Mungkin juga karena efek wajah bersih mulus tanpa adanya noda jerawat milik Eros, ataupun hidung mancung bak perosotan, bibir pas porsi, dan juga alis terpahat indah tanpa perlu di sulam atau di bentuk seperti kebanyakan.
Tidak heran sebenarnya kalau banyak dari mereka yang mengagumi sosok Eros, meski Eros sendiri tidak sadar diri jika layak di kagumi sih. Tapi sungguh Eros itu tampan tanpa perlu di apa-apa kan, lebih tepatnya definisi tampan nggak ketulungan sih.
Eros buru-buru menambah kecepatan juga melebarkan langkahnya, ketika merasa makin sesak, walaupun benar dia tak melihat maupun mendengar secara jelas, tapi tetap saja instingnya mengatakan jika dia terasa di kelilingi juga di tatapi buanyak sekali padang mata.
Setelah sampai di kamar mandi Eros langsung saja masuk ke dalam, tanpa memperdulikan beberapa orang-orang di sana, Eros menghampiri salah satu wastafel kosong, dengan gerakan cepat dia membuka tudung Hoodienya itu, menyalakan kran air dan menunduk untuk dapat membasuh wajah beberapa kali. Tanpa memperdulikan poni juga beberapa rambutnya yang ikut basah terkena air akibat cara membasuh Eros yang terlalu bar-bar.
Setelah merasa cukup Eros perlahan mengangkat kepalanya, tatapannya tertuju lurus ke arah cermin besar di depannya yang menampakkan sosok dirinya dengan wajah basah yang masih meneteskan beberapa bulir air ke bawah.
Entah apa yang Eros pikirkan, tapi pria itu ganti menyentuh d**a kirinya, lalu merematnya sejenak. Eros gelisah, dia merasa begitu tak tenang.
Apa yang harus Eros lakukan agar degup jantungnya bisa berhenti?
Apalagi orang-orang di luar sana. Bagaimana Eros menghadapi setiap harinya, walaupun dalam bibir dia sedari tadi berucap untuk tidak apa-apa dan akan mereka akan pergi dengan sendirinya, nyatanya Eros sama sekali tidak yakin, mungkin benar suatu saat akan terjadi tapi butuh berapa lama?
"Woii ..."
Teriakan keras dari belakang, rupanya sukses membuat Eros teralihkan dari fokusnya. Matanya yang masih menatap cermin depan langsung melirik sedikit ke samping untuk melihat siapa gerangan orang yang meneriaki nya.
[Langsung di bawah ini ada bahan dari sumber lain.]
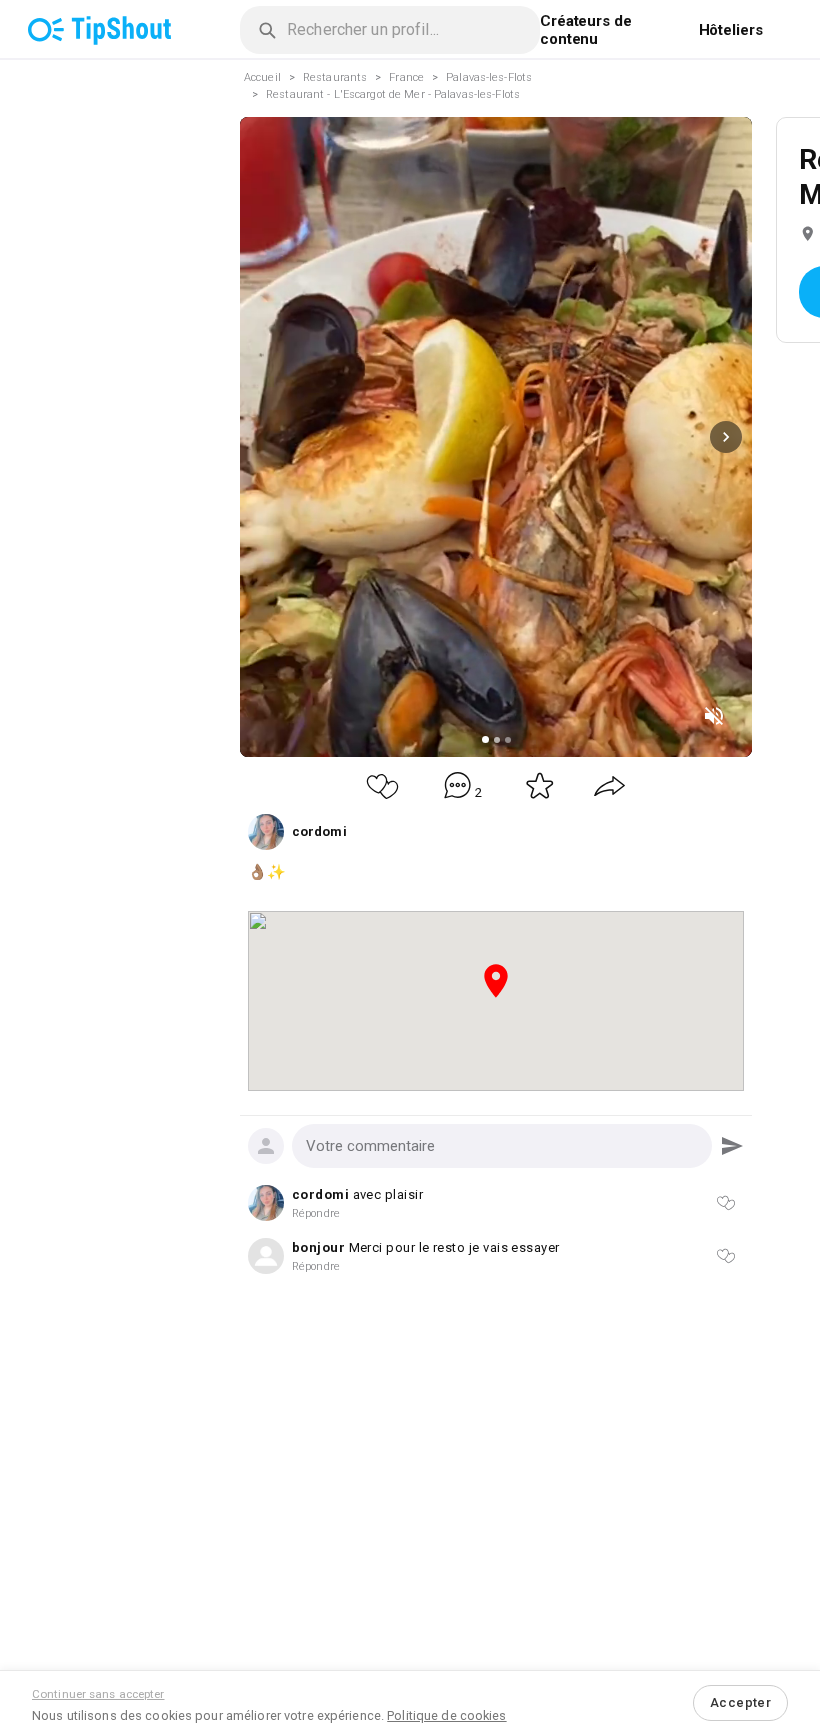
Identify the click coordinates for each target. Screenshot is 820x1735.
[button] (502, 1146)
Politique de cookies (446, 1715)
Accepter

Dan tepat saat mata Eros melihat, ternyata di belakang sana telah berdiri seseorang dengan wajah sok garang _menurut Eros_, bersama tiga orang lain di belakangnya.
Tanpa perlu di perintah lagi, Eros lebih dulu berinisiatif untuk memutar badan seratus delapan puluh derajat, yang sebelumnya satu tangannya sempat mematikan kran air di wastafel.
"Apa apa?" tanya Eros dengan nada sopan, meski ia tau jika orang orang di depan sana itu masih seangkatan dengannya, jika di lihat dari badge yang dia sematkan pada seragam.
Pria rambut cepak itu nampak melihat Eros, menelisik Eros dari ujung kaki hingga ujung rambut, Eros tentu tidak nyaman di perlakukan seperti itu. "s**l, jadi ini yang bikin heboh se sekolahan. Hm boleh juga. Asal jangan sok kecakepan aja."
Emang cakep boss ... Mungkin kalau ada Rio, pria itu akan meneriakkan kata tersebut keras-keras.
"Ada apa ya?" Eros tidak memperdulikan tatapan pria itu, dia memilih mengulang pertanyaannya.
"Enggak ada. Cuma mau liat mangsa Lili aja," pria itu tersenyum miring, seraya melipat kedua tangan di depan tubuh atas bagian depan.
"Bukan," ucap Eros pelan.
Yang mana pria itu sontak melebarkan mata dan menegakkan tubuhnya, dia nampak shock mendengar ucapan Eros. "Bukan apa maksud lo?"
Eros sedikit bingung, kenapa reaksinya terlalu berlebihan menurutnya, tapi setelah itu Eros malah makin memperjelas. "Gue bukan mangsa Lili."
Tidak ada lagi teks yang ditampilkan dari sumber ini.